Provincial pageant in Phatthalung, Thailand

Summary result of Phatthalung representatives at Miss Grand Thailand
| Placement | Number(s) |
| Winner | 0 |
| 1st runner-up | 0 |
| 2nd runner-up | 0 |
| 3rd runner-up | 0 |
| 4th runner-up | 0 |
| Top 10/11/12 | 2 |
| Top 20 | 1 |

Miss Grand Phatthalung (มิสแกรนด์พัทลุง) is a Thai provincial beauty pageant which selects a representative from Phatthalung province for the Miss Grand Thailand national competition, founded in 2017 by an event organizer, Weerasak Phetkaew (วีระศักดิ์ เพชรแก้ว).
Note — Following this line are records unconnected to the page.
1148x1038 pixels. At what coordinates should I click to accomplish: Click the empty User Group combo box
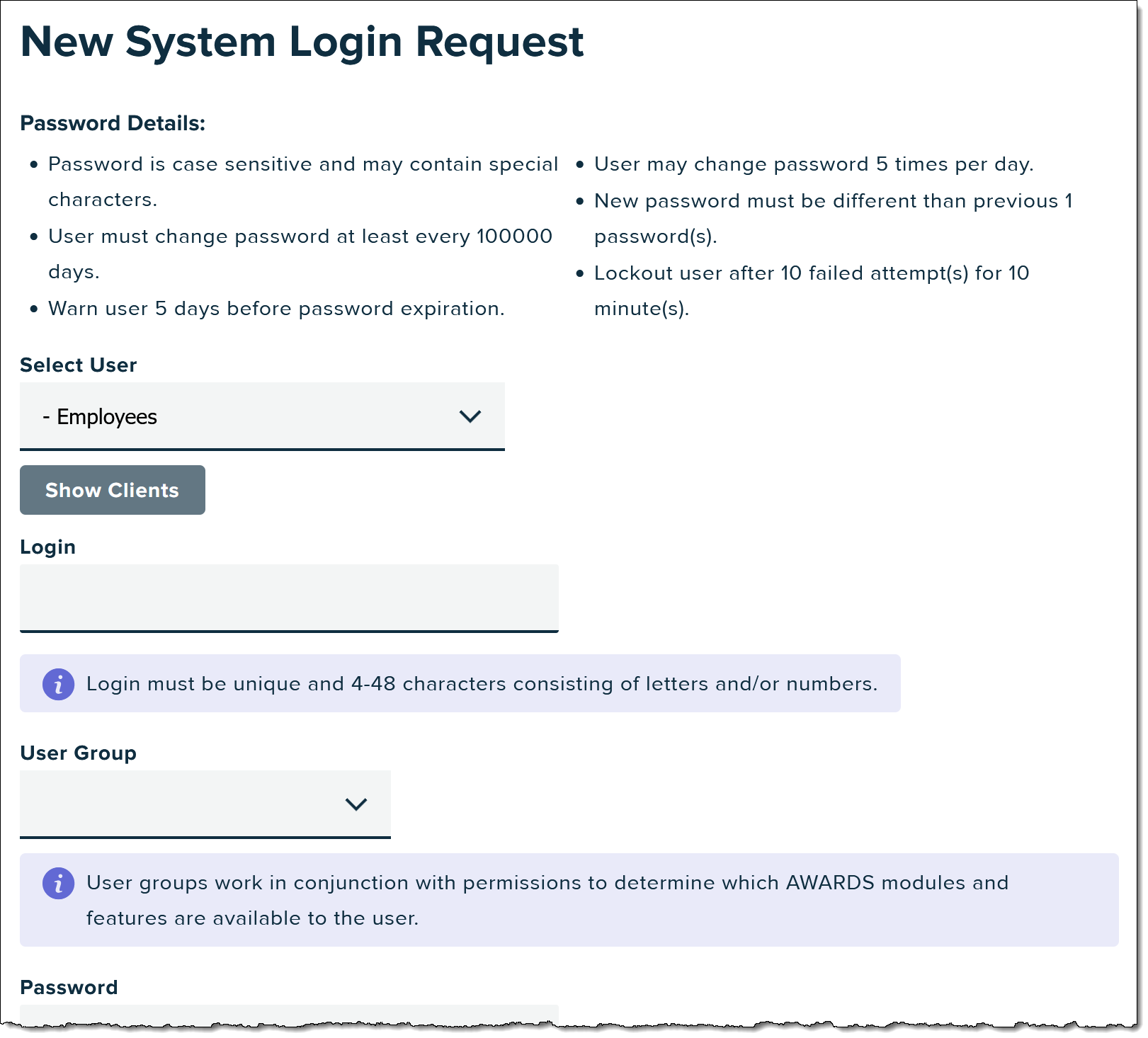[205, 804]
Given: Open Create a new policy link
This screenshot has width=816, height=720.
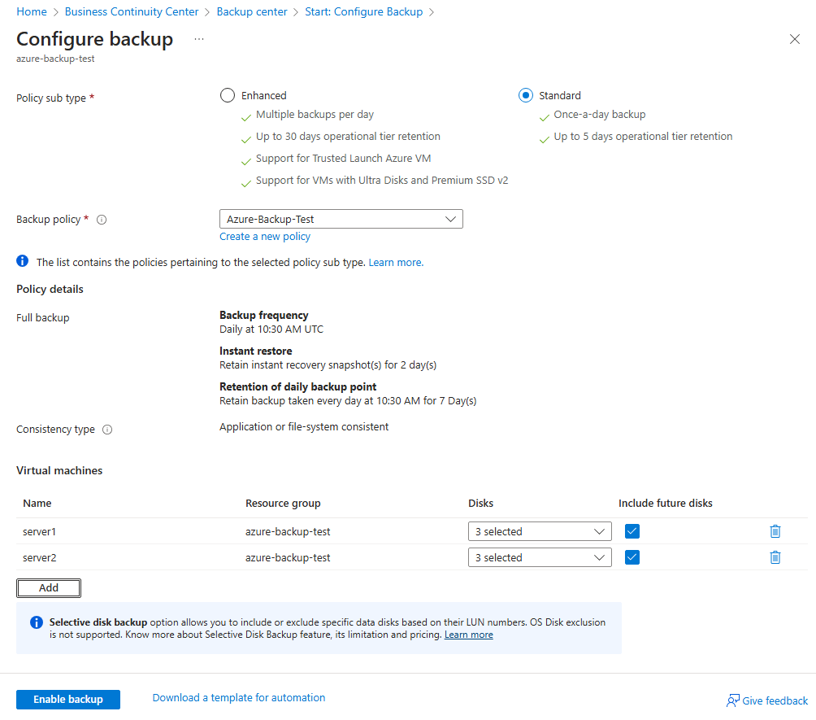Looking at the screenshot, I should point(264,236).
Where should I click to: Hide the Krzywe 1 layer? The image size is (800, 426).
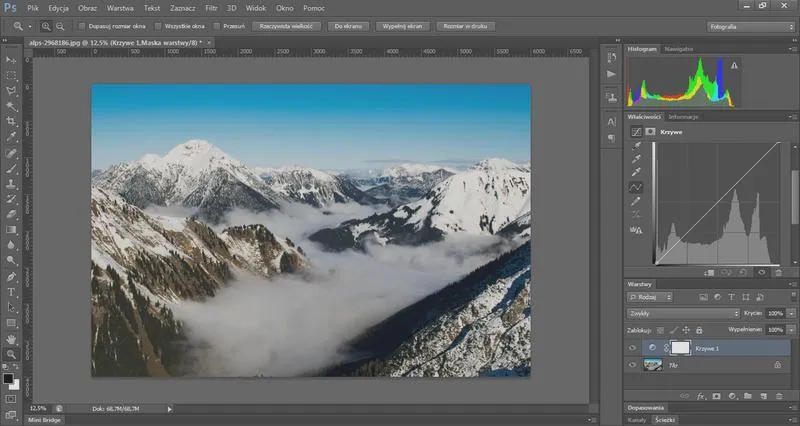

Phatthalung's representatives have never won the main title since the first competition in the Miss Grand Thailand pageant in 2016. The highest placement obtained by them is the 5th runner-up or top 10 finalists; by Ratiyaporn Chookaew in 2017 and Michelle Behrmann in 2025.

==History==
In 2016, after Miss Grand Thailand began franchising the provincial competitions to individual organizers, who would name seventy-seven provincial titleholders to compete in the national pageant, the license for Phatthalung province was granted to a forecaster, Sukrit Pathumsriwirot (ศุกฤษฎ์ ปทุมศรีวิโรจน์), Still, the province's representative for this respective year was appointed. Later in 2017, Pathumsriwirot lost the license to a local organizer, Weerasak Phetkaew (วีระศักดิ์ เพชรแก้ว), who organized the first Miss Grand Phatthalung contest on 23 March of that year, and Ratiyaporn Chukaew was announced the winner.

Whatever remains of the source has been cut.